*PROBLEM TO SOLVE*
Below are entries; repeat exactly, and nothing else, the lines from the one holding "Select the WAN Config tab" through the one holding "You are a computer-use", inclusive. Leave the pictures out.

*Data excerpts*
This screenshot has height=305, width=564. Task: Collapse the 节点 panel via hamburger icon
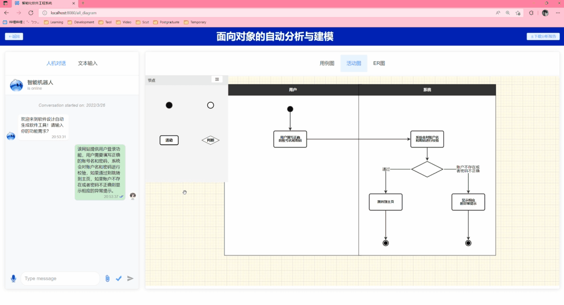(x=217, y=79)
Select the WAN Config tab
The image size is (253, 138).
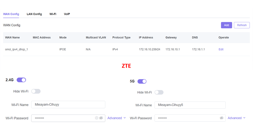(11, 14)
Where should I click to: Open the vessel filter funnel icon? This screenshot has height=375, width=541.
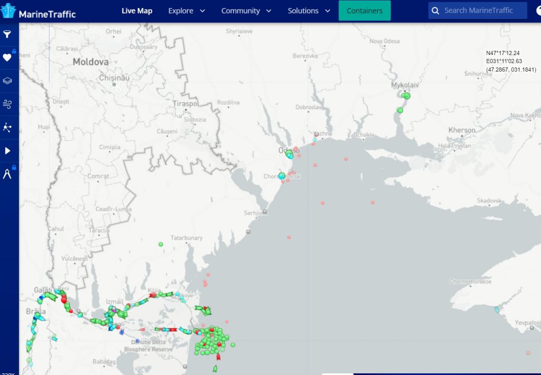click(7, 34)
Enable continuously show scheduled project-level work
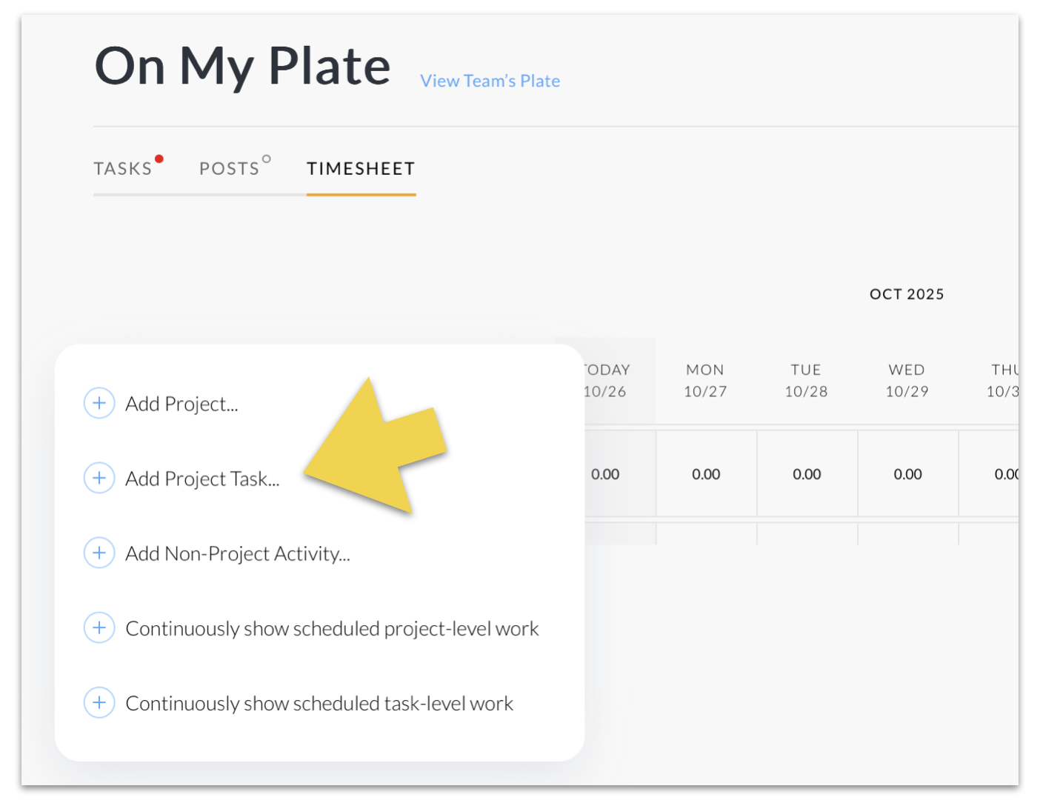This screenshot has height=803, width=1040. (x=331, y=628)
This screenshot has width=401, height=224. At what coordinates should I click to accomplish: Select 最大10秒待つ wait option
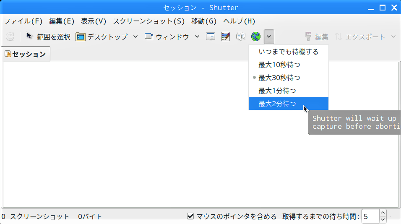(x=279, y=65)
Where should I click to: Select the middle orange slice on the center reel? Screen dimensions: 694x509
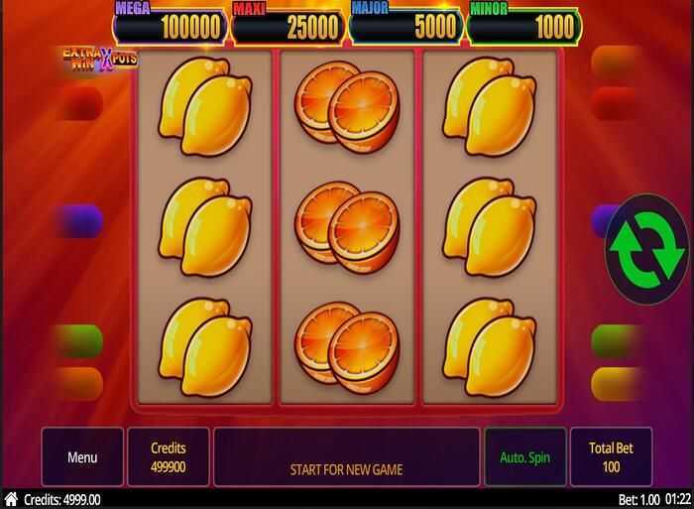coord(347,227)
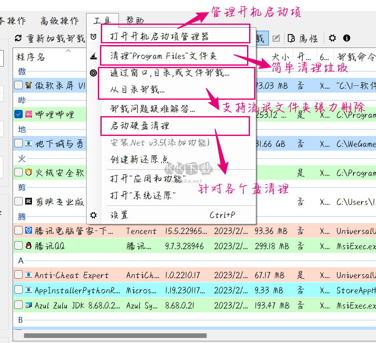The height and width of the screenshot is (343, 376).
Task: Uncheck the 哔哩哔哩 row checkbox
Action: pos(18,114)
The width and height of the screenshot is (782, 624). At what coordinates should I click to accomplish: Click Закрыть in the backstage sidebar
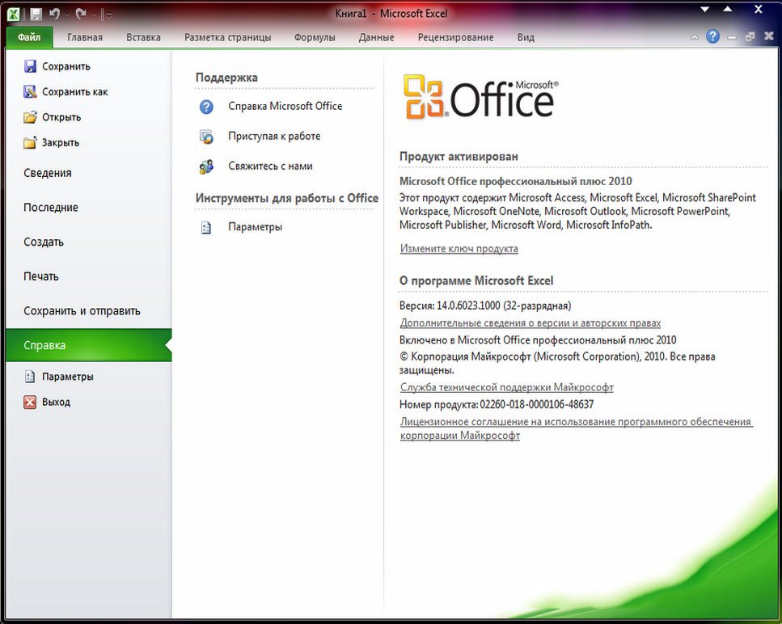coord(60,142)
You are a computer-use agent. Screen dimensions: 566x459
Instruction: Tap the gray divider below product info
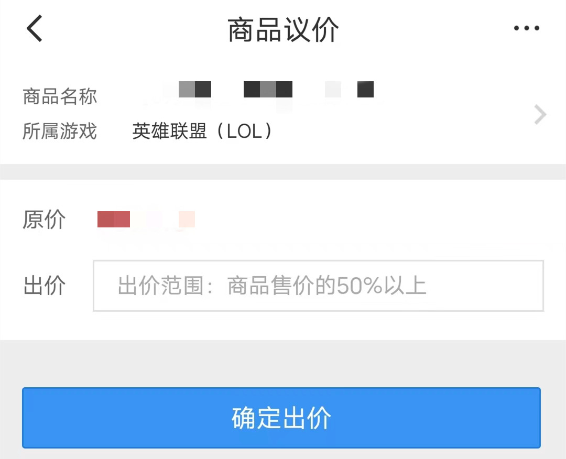click(x=283, y=172)
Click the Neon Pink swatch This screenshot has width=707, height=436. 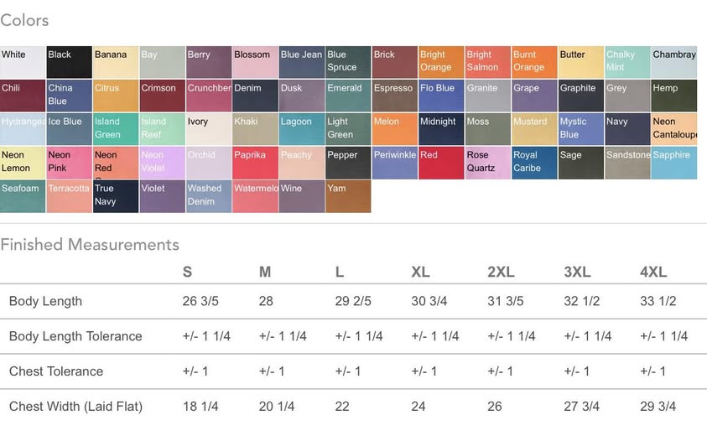[69, 163]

*SOLVED EXERCISE*
Select the WAN Config tab
The image size is (253, 138).
(11, 14)
Where should I click to: Open the vessel filter funnel icon? This screenshot has height=375, width=541.
click(7, 34)
Enable continuously show scheduled project-level work
This screenshot has height=803, width=1040. (x=331, y=628)
This screenshot has width=401, height=224. At what coordinates should I click to accomplish: Select 最大10秒待つ wait option
(x=279, y=65)
Where should I click to: Select the middle orange slice on the center reel? Screen dimensions: 694x509
coord(347,227)
The height and width of the screenshot is (343, 376).
Task: Uncheck the 哔哩哔哩 row checkbox
Action: pos(18,114)
The width and height of the screenshot is (782, 624). At what coordinates should I click to accomplish: Click Закрыть in the backstage sidebar
coord(60,142)
You are a computer-use agent. Screen dimensions: 566x459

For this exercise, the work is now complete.